One of the world’s largest plastics, chemical and refining companies, Dutch-based LyondellBasell made a record $4.2 billion in profits in 2014. The company’s CEO boasted that last year it spent $7.2 billion on share repurchases and dividends for its wealthy investors.
This included Ukrainian-born and Harvard trained billionaire Len Blavatnik who was the subject of a Forbes article last year. “In the history of Wall Street there haven’t been too many moneymaking machines quite like LyondellBasell, which has seen its shares return 500% since it emerged from bankruptcy four years ago. And that’s been especially lucrative for Blavatnik, 57, who cobbled the company together, saw it fail and plunge into bankruptcy court, and then doubled down on the same assets, personally investing another $2.37 billion in LyondellBasell the second time around. His investment is now worth more than $10 billion, generating $8 billion in mostly unrealized personal profits.”
These vast sums have been made through the brutal exploitation of oil workers facilitated by the USW and other unions in the global industry.
“These companies are taking more and more from working people,” a veteran refinery worker at ExxonMobil’s Beaumont, Texas plant told the World Socialist Web Site. “The USW claimed the fatigue language in the national contract would get the companies to hire more people and reduce forced overtime. But they have no intention to do that. Instead they want to cut the overtime pay.

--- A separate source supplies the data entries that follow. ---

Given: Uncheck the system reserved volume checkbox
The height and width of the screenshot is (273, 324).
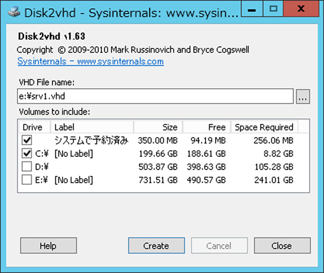Looking at the screenshot, I should point(27,140).
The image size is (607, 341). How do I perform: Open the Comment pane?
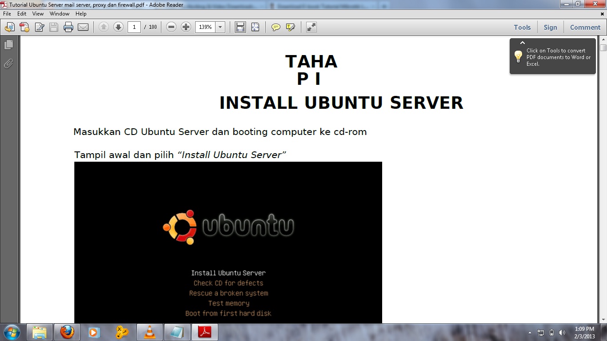585,28
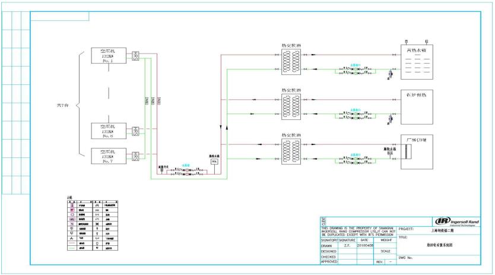
Task: Click the curly brace grouping the compressors
Action: coord(78,107)
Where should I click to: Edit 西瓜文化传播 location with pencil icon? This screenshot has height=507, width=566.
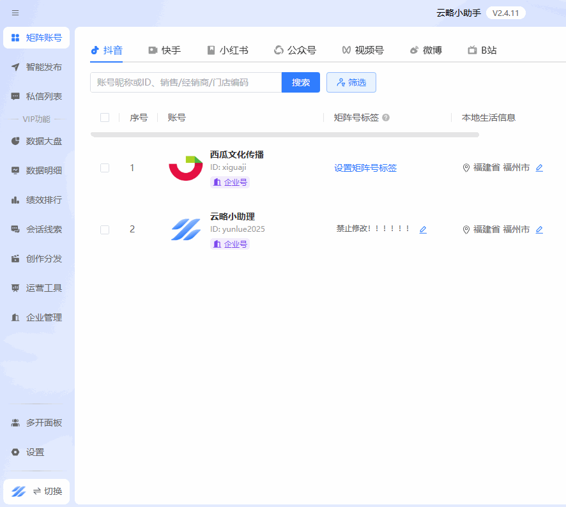(539, 168)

“The companies are running rampant and blatantly attacking the working class. We got a Democrat in the White House and he hasn’t done anything for workers. All the new jobs they talk about are $10 an hour, just at or really below the poverty level. Hillary Clinton wouldn’t be any different.”
At the ExxonMobil plant in Beaumont, the worker said, “the union recently made an offer to take the current four-year contract and accept a ‘me-too’ agreement in 2019 based on anything the USW comes up with. That would be seven to eight years with a no strike clause. The company rejected this and demanded even more concessions. It does not even want the union to be able to file grievances based on the BS fatigue language the USW is so proud of.

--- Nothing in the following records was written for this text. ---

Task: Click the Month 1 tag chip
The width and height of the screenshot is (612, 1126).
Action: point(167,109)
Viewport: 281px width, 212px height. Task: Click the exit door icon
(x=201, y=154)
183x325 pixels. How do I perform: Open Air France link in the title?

“It’s almost like ExxonMobil is provoking a strike or a lockout by rejecting every union offer. It also wants a provision for a 90-day strike notice, instead of 60 days, meaning we could not strike until May 1. That would give the company all the time in the world to prepare for a strike.
“ExxonMobil started out saying it wanted ‘labor stability’ while it expanded the Beaumont plant. Now they are openly saying they want this plant ‘off-pattern bargaining’ from the rest of the industry. The fact is, however, the USW has already separated us by leaving the BP, LyondellBasell and Marathon workers isolated.

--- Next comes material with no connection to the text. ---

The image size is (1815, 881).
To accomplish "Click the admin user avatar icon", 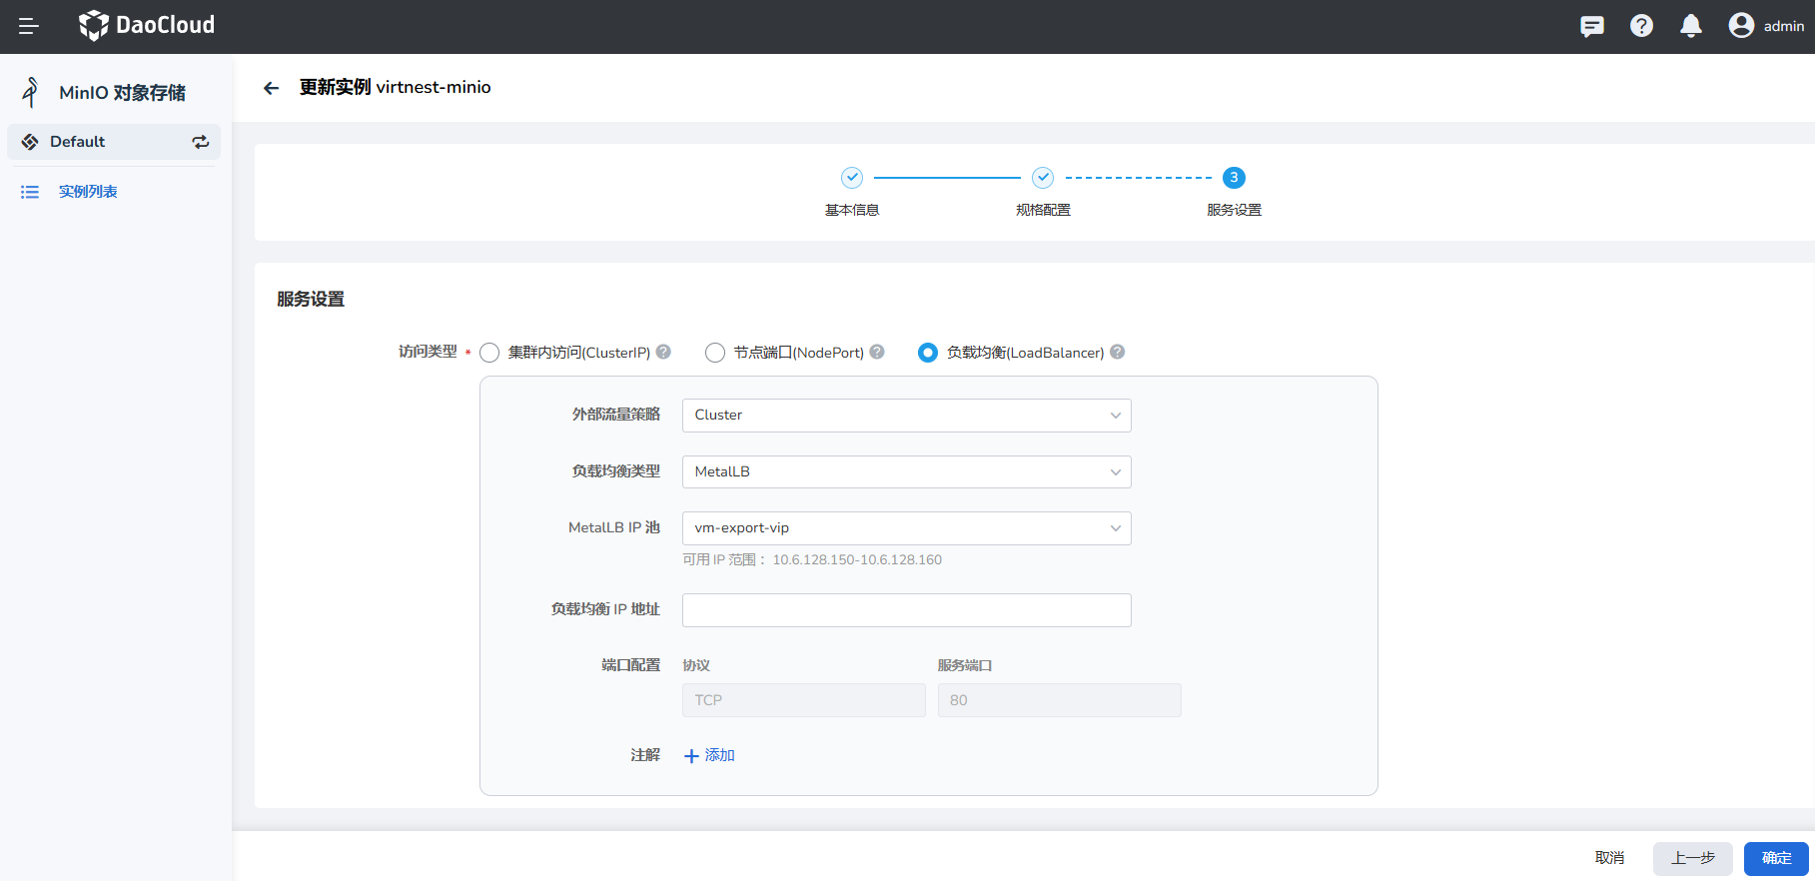I will (1741, 26).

“From the beginning all the oil workers should have been mobilized or none of us should have. Instead the USW cut a deal with Shell and said to the rest of the oil workers, ‘ok boys, you’re on your own.’ A lot of workers are disgusted with the USW. We did not have the backing we thought that we were going to get. Now they have the nerve to send us text messages telling us to donate to the strike fund.
“I’ve been reading about the auto workers and as far as I can see the UAW is preparing to sell them out just like the USW did us.”